研究課題
基盤研究(B)
イネのcpm1突然変異体は、フィトクロムを光受容体とする幼葉鞘の光成長阻害反応が大幅に低下し、部分的な雄性不稔の表現型を示す突然変異体として分離された。マップベースクローニングと相補性検定により、その原因遺伝子は、ジャスモン酸生合成に関与するアレンオキシド合成酵素(AOS : allene oxide synthase)のホモログ(OsAOS1)をコードしていることが明らかになった。
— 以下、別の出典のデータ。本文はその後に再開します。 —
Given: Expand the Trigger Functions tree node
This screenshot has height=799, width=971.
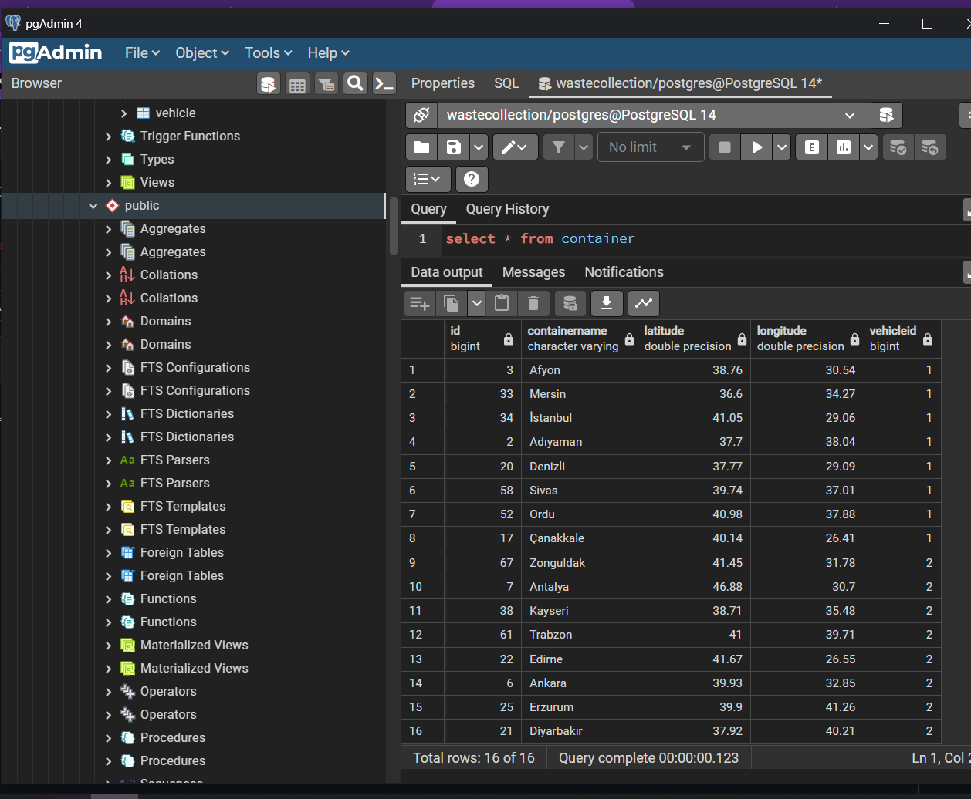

大腸菌に発現させたタンパク質を用いて、OsAOS1はAOS活性をもつこと、ジャスモン酸(JA)をLC-MS/MSで定量することにより、cpm1はJA生合成の突然変異体であることも証明された。さらに、より強い表現型を示すcpm2突然変異体の原因遺伝子も、マップベースクローニングと相補性検定により、JA生合成に関与するアレンオキシドシクラーゼ(AOC : allene oxide cyclase)のホモログ遺伝子(OsAOC:イネに存在する唯一のAOCホモログ遺伝子)であることが判明した。本研究により、傷害応答のシグナル因子であるJAは、イネでは光形態形成にも関与していることが明らかになった。マイクロアレイを用いた網羅的な遺伝子発現解析、およびリアルタイムPCRを用いた遺伝子発現の経時的定量解析から、JA生合成に関与する酵素遺伝子の多くが傷害と赤色光の両刺激により発現が上昇すること、発現がOsAOS1に依存し、傷害で制御される遺伝子の多くは、赤色光によっても制御されていることが示された。さらに、発現がOsAOS1に依存する遺伝子には、赤色光に特異的に反応するものも多く存在し、そのような遺伝子のうち、発現が赤色光によって抑制されるものには、成長に関係するものが多く含まれていることが明らかになった。